Fig. 2. Integration of chromatin accessibility with gene expression reveals cell-type-specific multiomic marker genes.

a Heatmap shows normalized chromatin accessibility (left) and gene expression (right) of 15,018 significantly linked peak-gene pairs. Each row represents a positively linked pair of regulatory elements and genes. Bar on the top represents major cell types. b Left: Genome Browser visualization of aggregated chromatic accessibility at the chr12: 33.96–33.97 (Mb) locus for each major cell type, coupled with Twist1 gene expression. Arcs at the bottom denote positively linked peak-Twist1 pairs. The linkage between Twist1 and chr12: 33,957,146–33,958,061 is highlighted with gray dotted box. The Pearson correlation test is employed for each pair of peak-gene, and multiple test adjustments are applied. Right: Boxplots show the expression level of Twist1 (top) and accessibility of the linked peak chr12: 33,957,146–33,958,061 (middle) across cell types. Minima: Lower limit of the whisker. Maxima: Upper limit of the whisker. Centre: Median line inside the box.

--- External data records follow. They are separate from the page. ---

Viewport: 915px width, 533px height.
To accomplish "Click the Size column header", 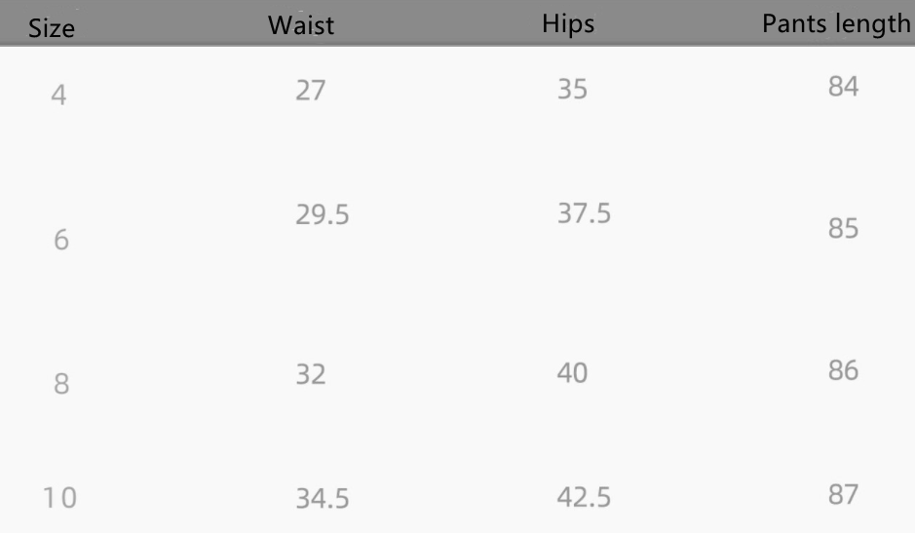I will [52, 28].
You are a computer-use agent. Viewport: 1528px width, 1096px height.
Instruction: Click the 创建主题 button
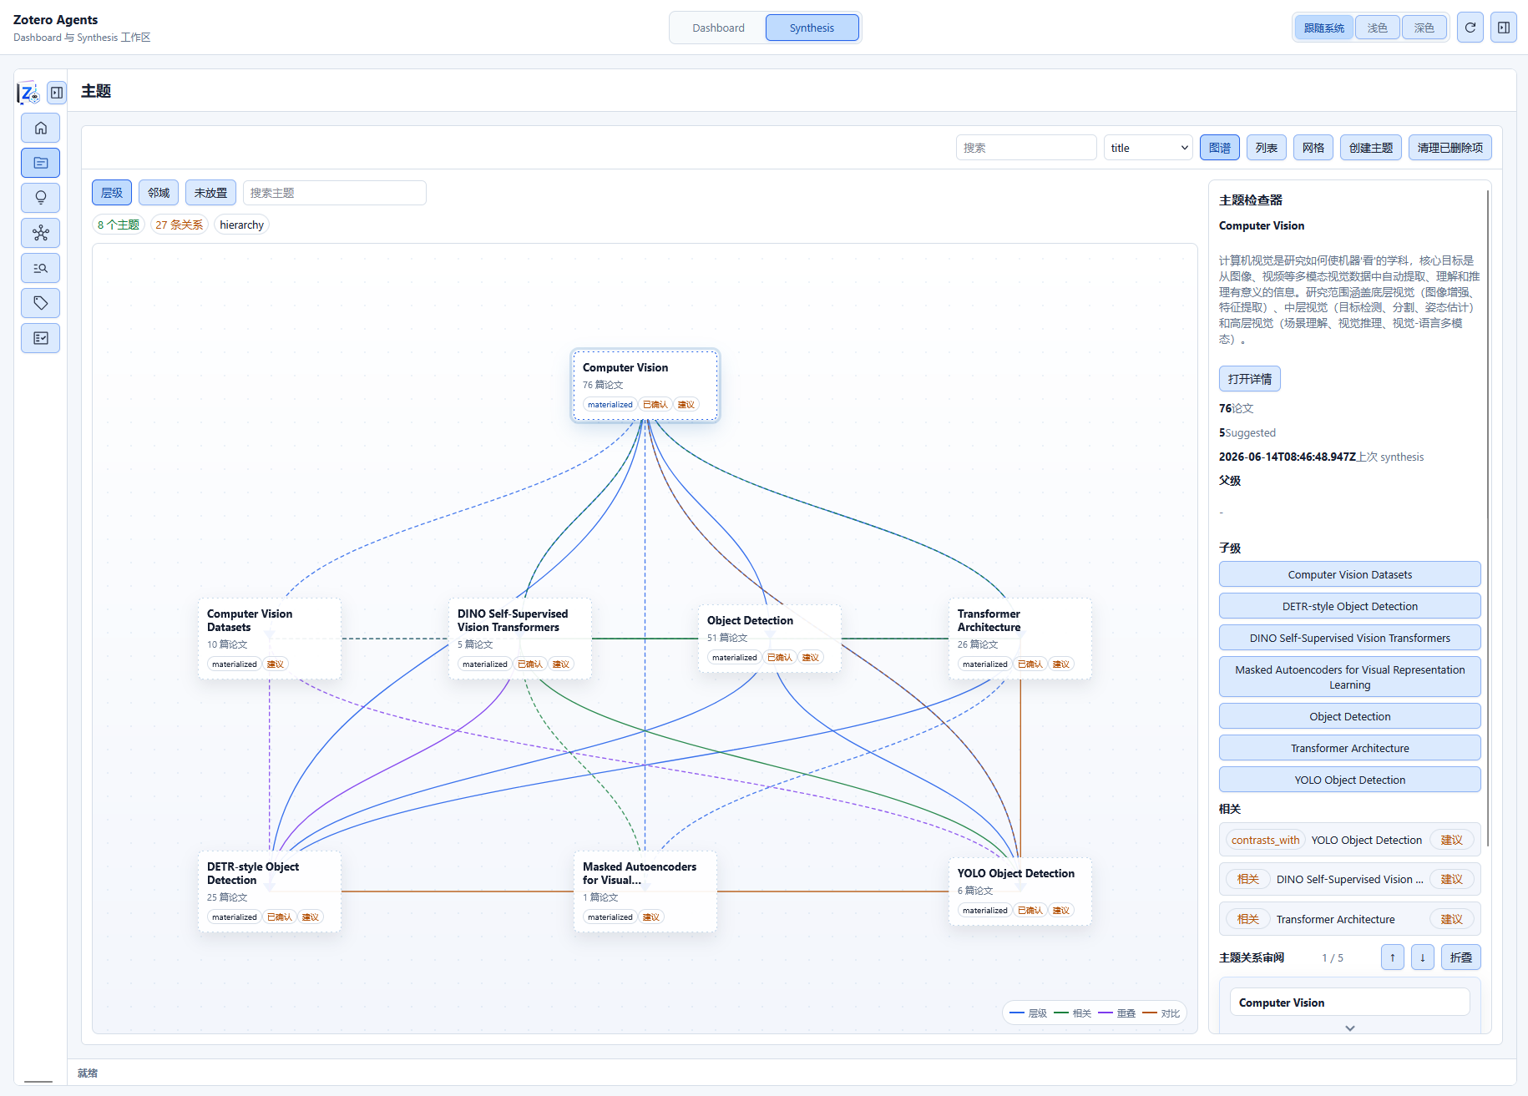[x=1370, y=148]
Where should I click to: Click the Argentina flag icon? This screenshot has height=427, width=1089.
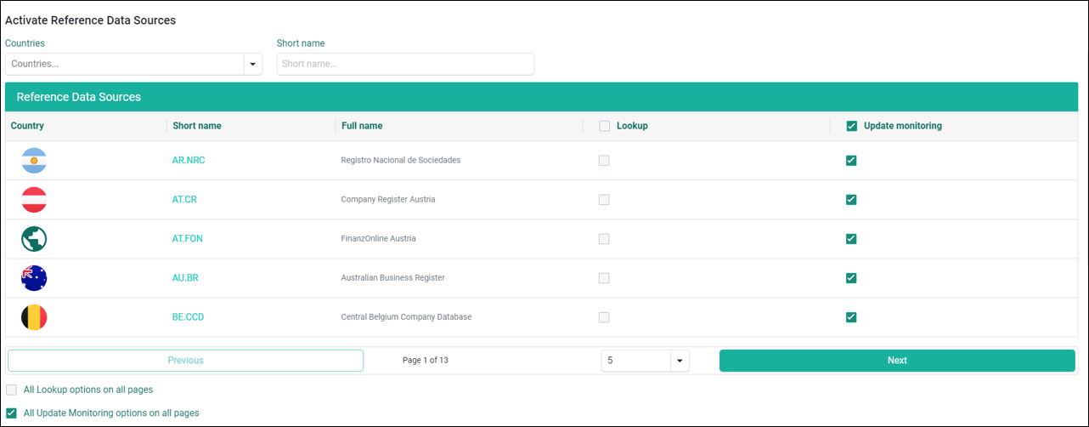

The upper and lower box bounds represent the 25% and 75% percentile of data. The scatter plot shows the significant correlation between Twist1 expression and chr12: 33,957,146–33,958,061 accessibility (bottom). Each dot represents the aggregated gene expression and accessibility of ten cells from n = 28,529 biologically independent CNC-derived mesenchymal cells. The shaded areas around the fitted smooth line represent the error bands, indicating the 95% confidence interval. c UMAP visualizations illustrate the multimodal profiling of Twist2, including gene expression (left), gene activity (middle), and TWIST2 binding motif MA0633.1 activity (right). The position weight matrix of the MA0633.1 motif is embedded in the bottom right corner.